**EXERCISE PROMPT:**
When you reach the line with "[Facebook] (640, 30)" in the listing below, transcribe it and each line after it up to and including the line with "[Share this page in Email]", exactly and with nothing else.

"""

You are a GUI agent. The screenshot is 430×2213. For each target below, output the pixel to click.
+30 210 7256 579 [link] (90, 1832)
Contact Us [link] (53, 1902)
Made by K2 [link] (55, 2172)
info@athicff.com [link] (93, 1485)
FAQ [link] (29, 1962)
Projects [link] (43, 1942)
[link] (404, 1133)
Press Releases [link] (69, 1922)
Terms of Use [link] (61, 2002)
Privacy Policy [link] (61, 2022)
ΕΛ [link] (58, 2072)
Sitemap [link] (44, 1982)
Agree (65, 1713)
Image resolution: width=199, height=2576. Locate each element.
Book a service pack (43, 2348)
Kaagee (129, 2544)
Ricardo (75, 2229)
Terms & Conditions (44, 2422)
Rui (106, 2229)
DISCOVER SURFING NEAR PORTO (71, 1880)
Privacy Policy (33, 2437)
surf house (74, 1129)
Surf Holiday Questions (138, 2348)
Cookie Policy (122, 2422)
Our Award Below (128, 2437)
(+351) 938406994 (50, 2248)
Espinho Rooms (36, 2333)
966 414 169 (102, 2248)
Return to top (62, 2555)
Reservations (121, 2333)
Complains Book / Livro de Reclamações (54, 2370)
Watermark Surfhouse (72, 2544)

"""
"""

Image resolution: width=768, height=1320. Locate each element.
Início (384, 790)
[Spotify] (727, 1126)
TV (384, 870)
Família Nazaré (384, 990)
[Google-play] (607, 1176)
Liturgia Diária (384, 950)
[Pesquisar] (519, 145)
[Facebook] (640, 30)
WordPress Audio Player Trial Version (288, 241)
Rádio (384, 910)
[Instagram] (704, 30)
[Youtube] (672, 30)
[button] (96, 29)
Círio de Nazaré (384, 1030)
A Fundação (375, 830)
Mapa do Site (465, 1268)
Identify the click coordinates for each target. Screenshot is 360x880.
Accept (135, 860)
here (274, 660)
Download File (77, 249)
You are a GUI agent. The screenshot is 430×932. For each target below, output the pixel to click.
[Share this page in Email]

"""

**RESULT BELOW:**
[Facebook] (640, 30)
WordPress Audio Player Trial Version (288, 241)
Rádio (384, 910)
[Instagram] (704, 30)
[Youtube] (672, 30)
[button] (96, 29)
Círio de Nazaré (384, 1030)
A Fundação (375, 830)
Mapa do Site (465, 1268)
Identify the click coordinates for each target. Screenshot is 360x880.
Accept (135, 860)
here (274, 660)
Download File (77, 249)
You are a GUI agent. The screenshot is 430×932. For each target below, output the pixel to click.
[Share this page in Email]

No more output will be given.